:: AVAILABLE DATA ::

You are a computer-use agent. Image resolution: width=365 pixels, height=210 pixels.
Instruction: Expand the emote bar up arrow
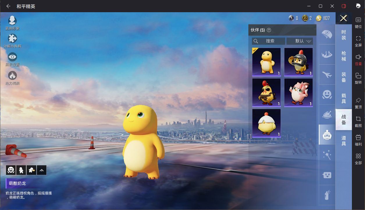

:::
:: AVAILABLE DATA ::

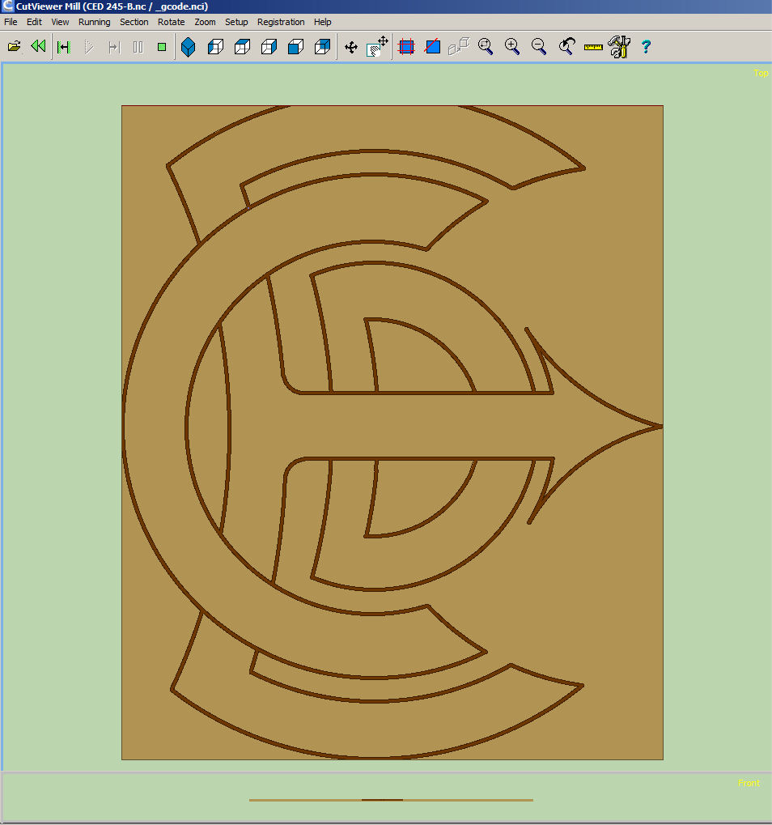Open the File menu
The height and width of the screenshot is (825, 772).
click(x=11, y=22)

:::
:: AVAILABLE DATA ::

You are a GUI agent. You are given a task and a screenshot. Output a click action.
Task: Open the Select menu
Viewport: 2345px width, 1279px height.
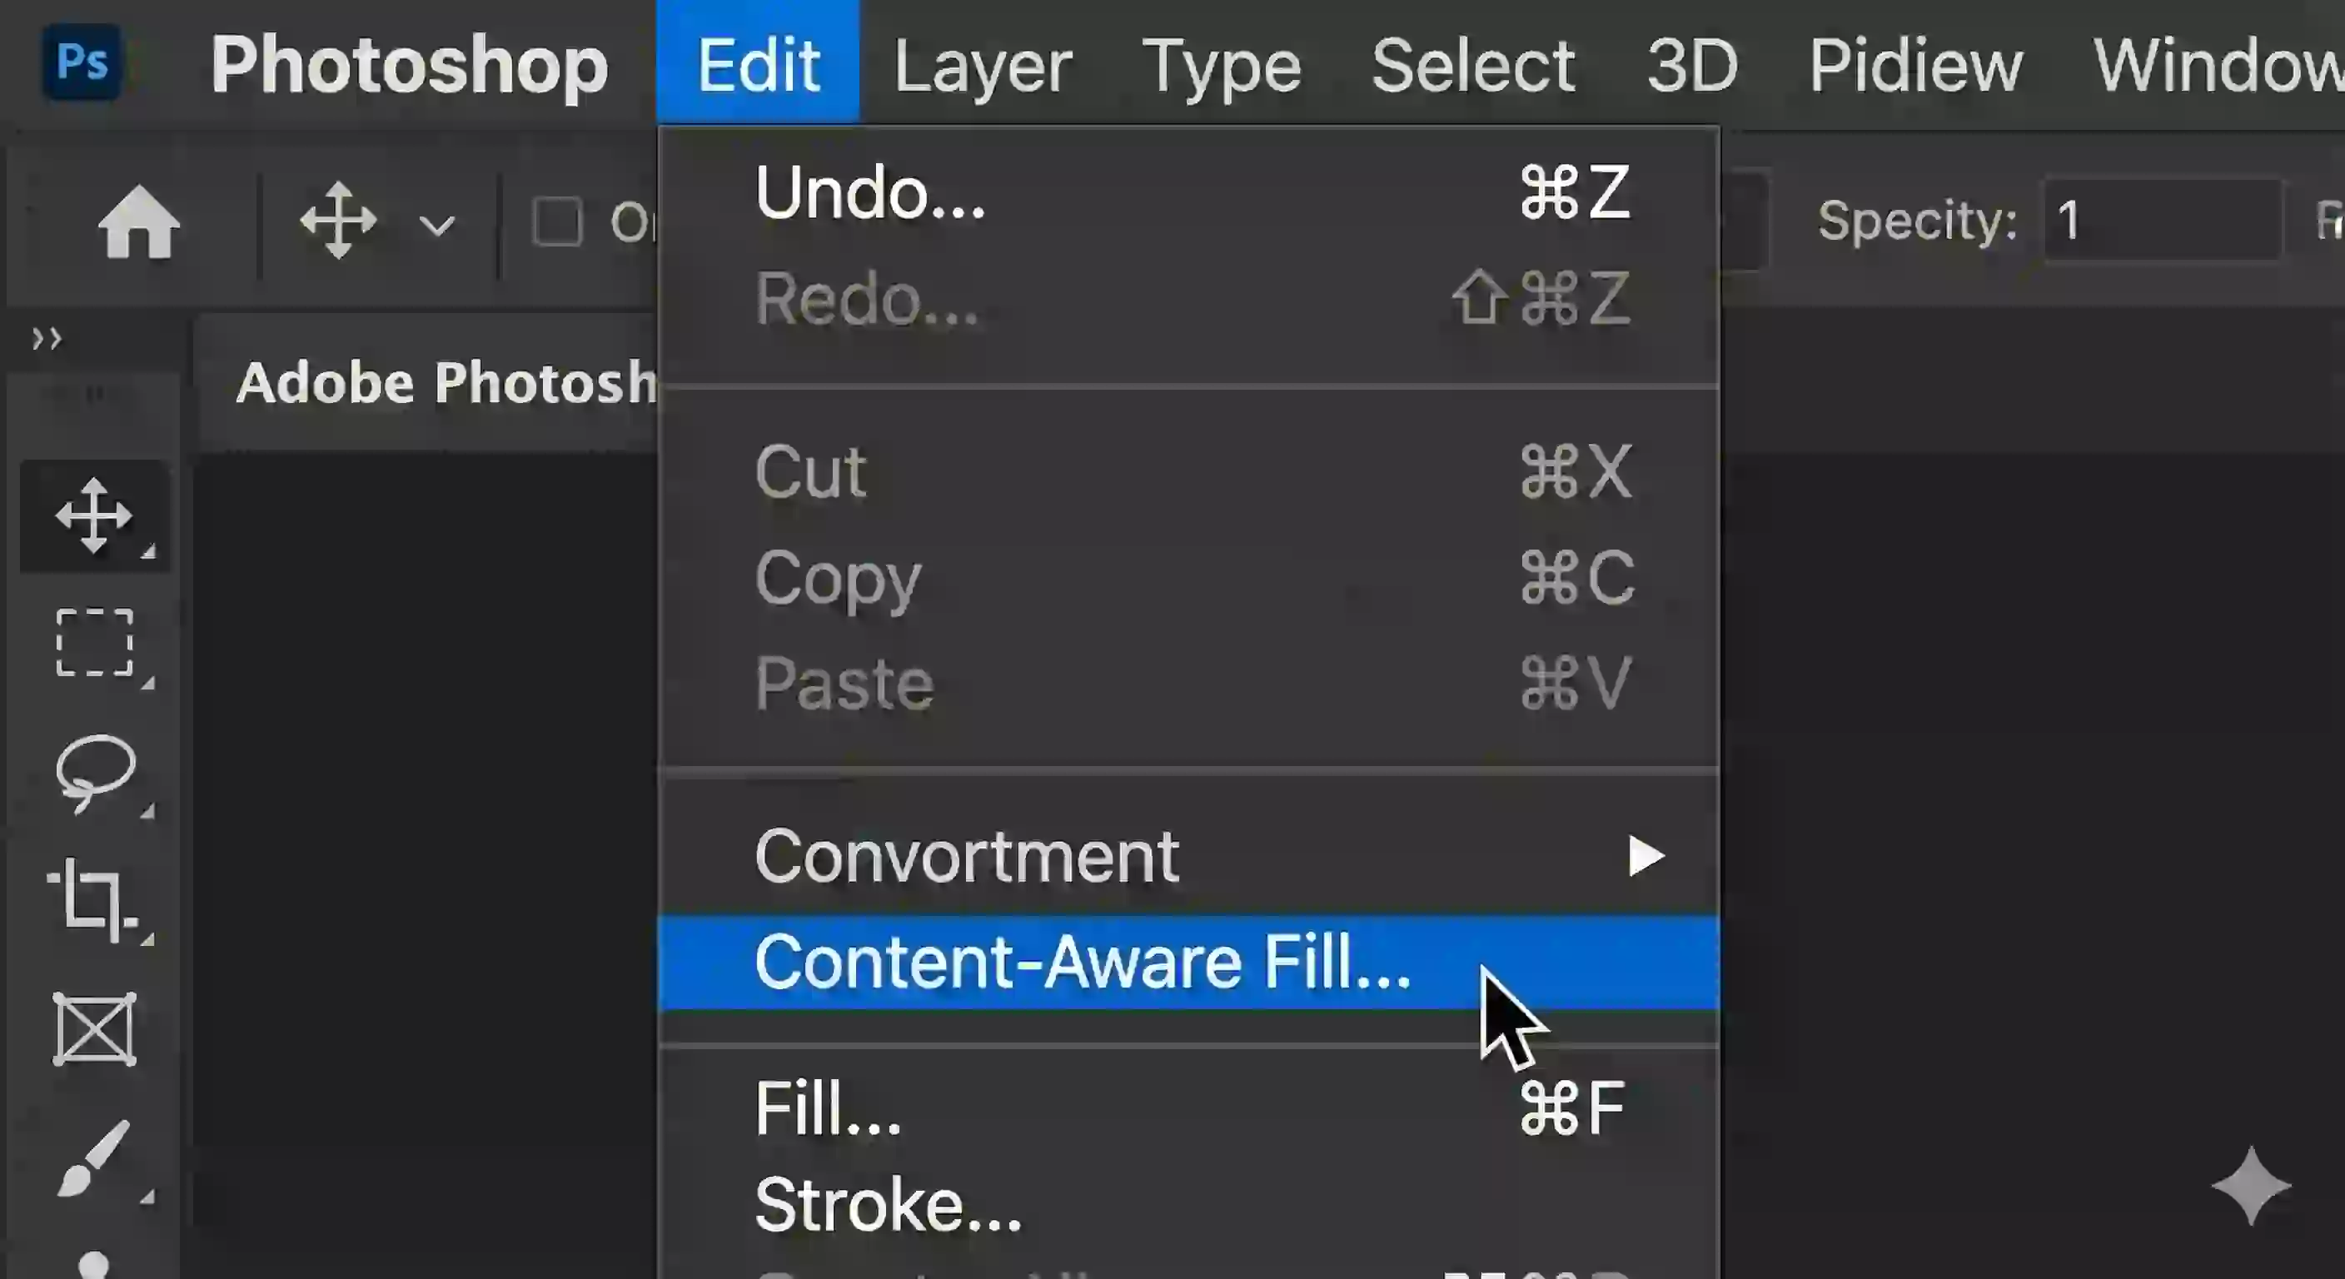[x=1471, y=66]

:::

* [PROBLEM]: Using the records above, count the lines containing "agent". Give no words besides the number.

* [RESULT BELOW]: 2